Note: Climate change is real, and not a matter of opinion up for debate. We can debate how much of the problem is man-made (the consensus is that the actions of humans are the leading cause) but we can no longer debate if climate change is real or not. Furthermore, I am aware that while EVs don’t produce tailpipe emissions, there are legitimate environmental concerns about the sourcing of the necessary materials and the production of the vehicles. Therefore, I’m not arguing for or against a shift to EVs in this post — that’s beyond the purview of this piece — but rather, how best such a shift would be accomplished.

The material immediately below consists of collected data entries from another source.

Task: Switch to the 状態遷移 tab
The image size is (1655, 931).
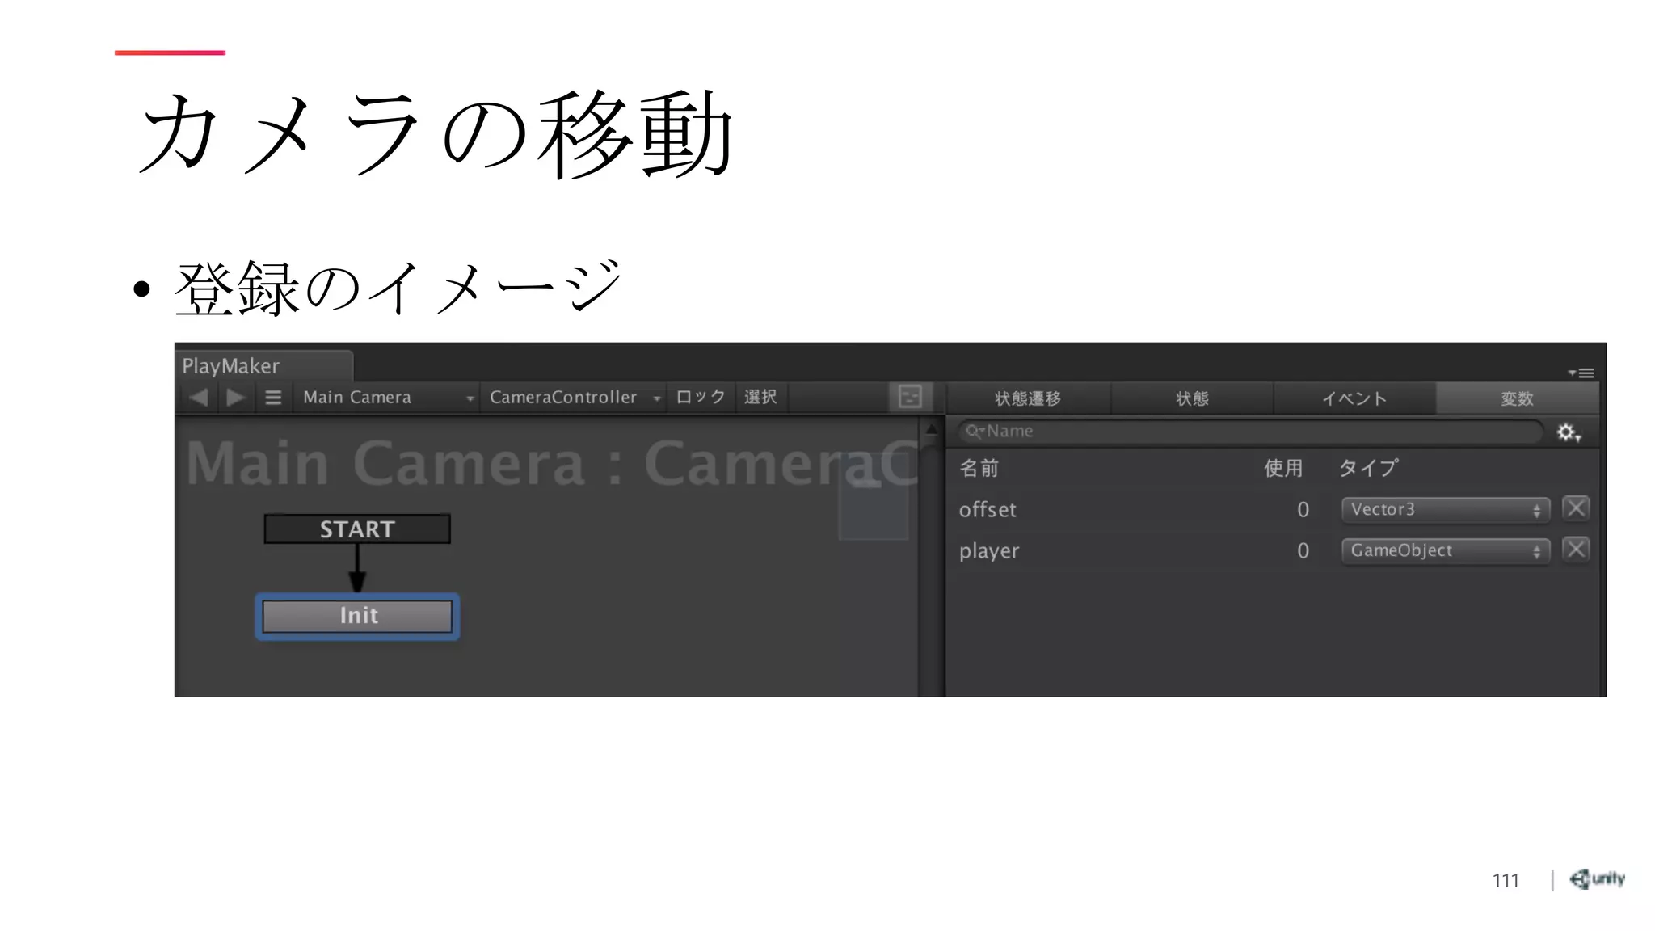Action: click(x=1028, y=398)
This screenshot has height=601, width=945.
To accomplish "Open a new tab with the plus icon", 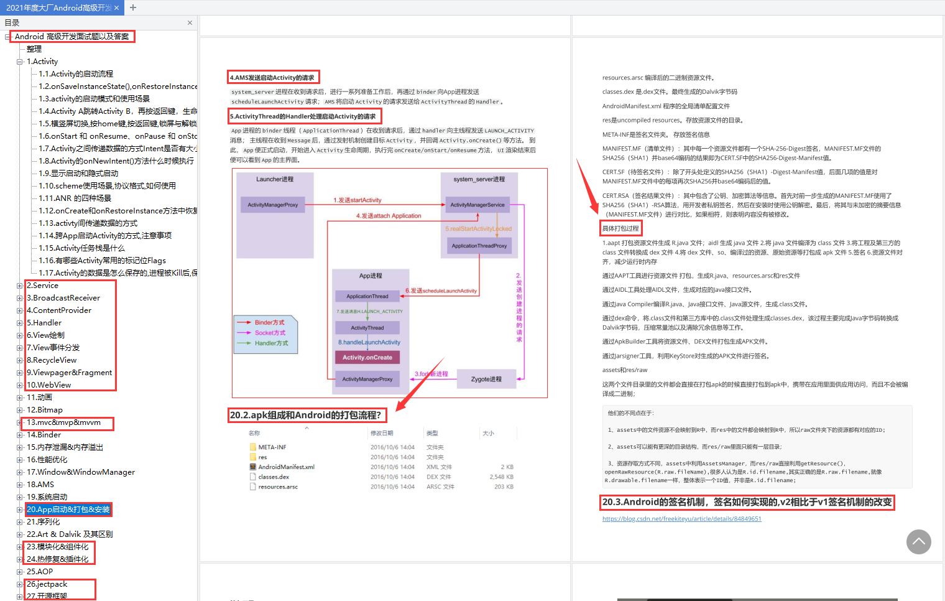I will [x=132, y=7].
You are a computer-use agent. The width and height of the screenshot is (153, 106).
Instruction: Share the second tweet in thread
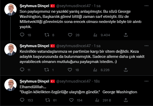click(126, 70)
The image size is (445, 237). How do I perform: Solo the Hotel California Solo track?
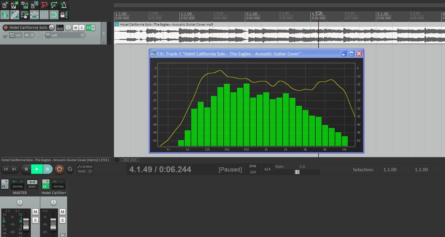tap(82, 28)
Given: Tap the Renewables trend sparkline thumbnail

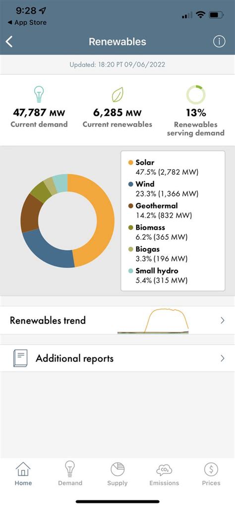Looking at the screenshot, I should 153,321.
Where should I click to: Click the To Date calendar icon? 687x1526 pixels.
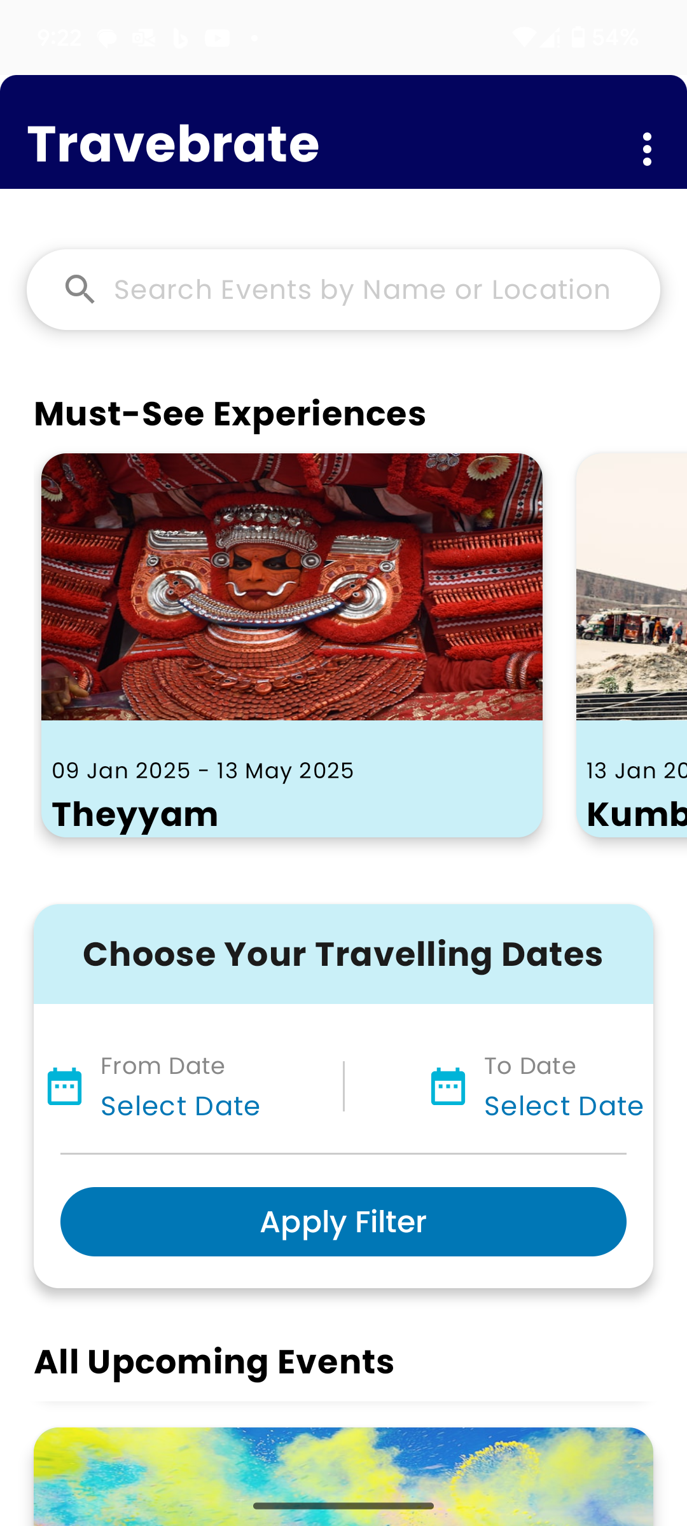point(448,1085)
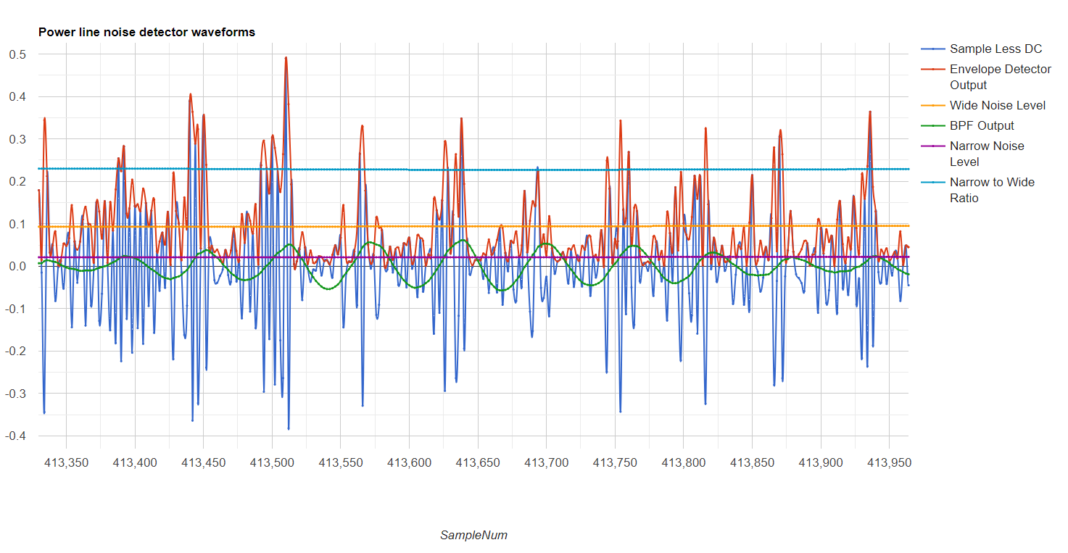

The logic of the free market philosophy works like this: Automakers are free to build what is most profitable for them and/or what consumers most desire. And if consumers want EVs, automakers will build them, but also if automakers build EVs and they are desirable, consumers will buy them.
The problem with that is automakers won’t pour tons of development costs into electric vehicles if there isn’t consumer demand for them. Or even if they’re uncertain about consumer demand — the high costs of building new models, especially with a relatively new powertrain technology, might keep risk-averse automakers from building EVs in the hopes they’ll sell.
It’s arguable that one reason that Tesla, once a small startup, was ahead of the rest of the industry on EV tech is that the company was more willing to be risky, given its startup nature.
And there are problems on the consumer side, too. Consumers are still concerned about range. Consumers want vehicles that meet their needs, and they find them best met by crossovers, SUVs, and trucks, and while EVs are being developed in that category, there aren’t enough yet.
There are concerns about charging infrastructure and charging times.
Consumers also think short-term sometimes. When gas prices dip, the incentive to shop EV lessens. Especially given the difficulties of charging.
If left to its own devices, the free market wouldn’t accelerate a shift to EVs. OEMs would continue to produce profitable crossovers and trucks with ICE powertrains, because that’s what buyers want (or think they want, in part because of OEM marketing), with little incentive to build EVs. As noted above, OEMs can be risk-averse.
Without intervention, the industry would just serve up gas and diesel-powered cars with a handful of EVs for those who really, really want them. To be fair, the ICE cars would still, generally speaking, be tuned to maximize MPGs and minimize emissions — buyers want to pass up gas pumps as much as possible — but there would be little emphasis on producing more EVs.
Unless, of course, the competition drove EV adoption. For all its faults, Tesla probably has pushed the legacy automakers towards EV adoption by making the tech sexy. Though I don’t think Tesla would’ve pushed the industry far enough on its own. If I thought that, I might be more supportive of the free-market philosophy toward EV adoption.
So that brings us to the carrot approach. Which we’ve seen in use for ages now. It usually involves government incentives in the form of a tax credit.
On its face, this approach seems workable. If early EVs are more expensive as automakers learn to scale and cut production costs on the technology, the incentives can help spur consumers by offsetting the higher MSRPs. And as EV costs come down, buyers might be enticed by the tax credit if it essentially means the sticker of an EV is less than a similar ICE vehicle, once the credit is factored in.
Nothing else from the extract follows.